Euphrasia is distributed throughout temperate regions of the northern and southern hemispheres, with one transtropical connection across the high mountains of Oceania. All Euphrasia species in the flora area belong to sect. Euphrasia, the largest of 15 sections in the genus (G. Gussarova et al. 2008). The section is noted for its taxonomic complexity. Major factors explaining the complex patterns of variation in sect. Euphrasia include interspecific hybridization, recent radiations, parasitism, polyploidization, and breeding system transitions (T. Karlsson 1974, 1986; P. F. Yeo 1978; G. C. French et al. 2008; R. A. Ennos et al. 2012). All North American species are tetraploids except, probably, E. disjuncta, E. farlowii, E. oakesii, E. randii, and E. subarctica. Of 18 species in the flora, nine are considered endemic. To facilitate identification of the species, the aggregate species concept is sometimes used to show relationships among the so-called more conventional, discrete taxa (Gussarova 2005).
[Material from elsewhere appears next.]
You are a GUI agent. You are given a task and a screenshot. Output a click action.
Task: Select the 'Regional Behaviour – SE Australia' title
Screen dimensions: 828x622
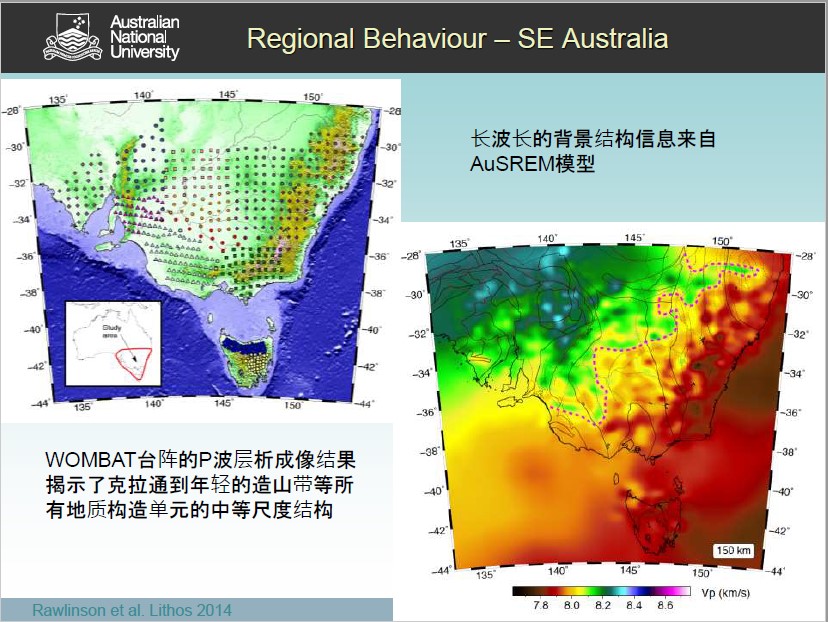(x=457, y=39)
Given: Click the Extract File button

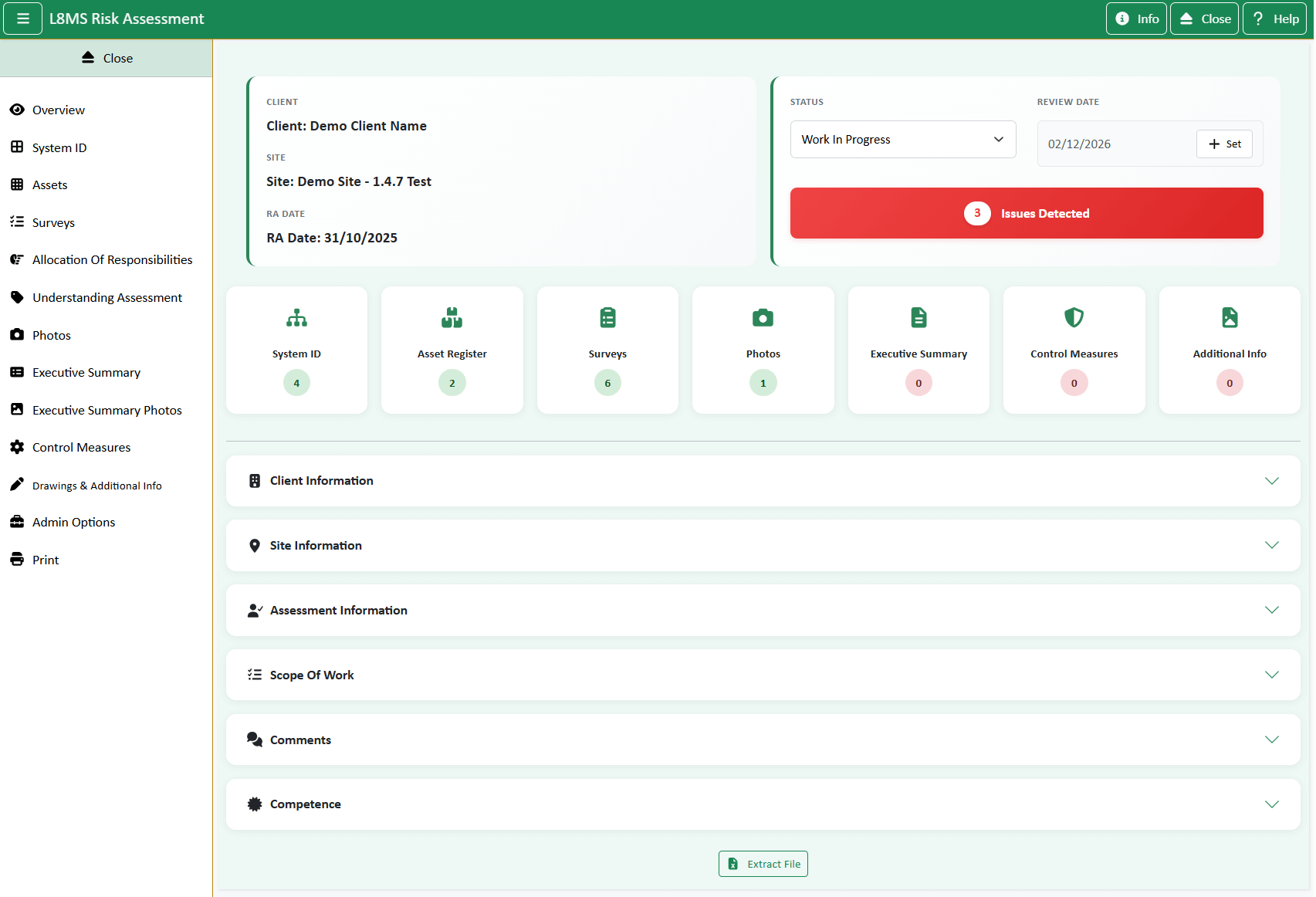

Following that concept, four aggregate species are represented in the flora area and their associated species treated here are: E. borealis (F. Townsend) Wettstein agg. (species 3 and 4), E. nemorosa agg. (species 6–10), E. oakesii agg. (species 13–15), and E. minima Jacquin ex de Candolle agg. (species 16 and 17).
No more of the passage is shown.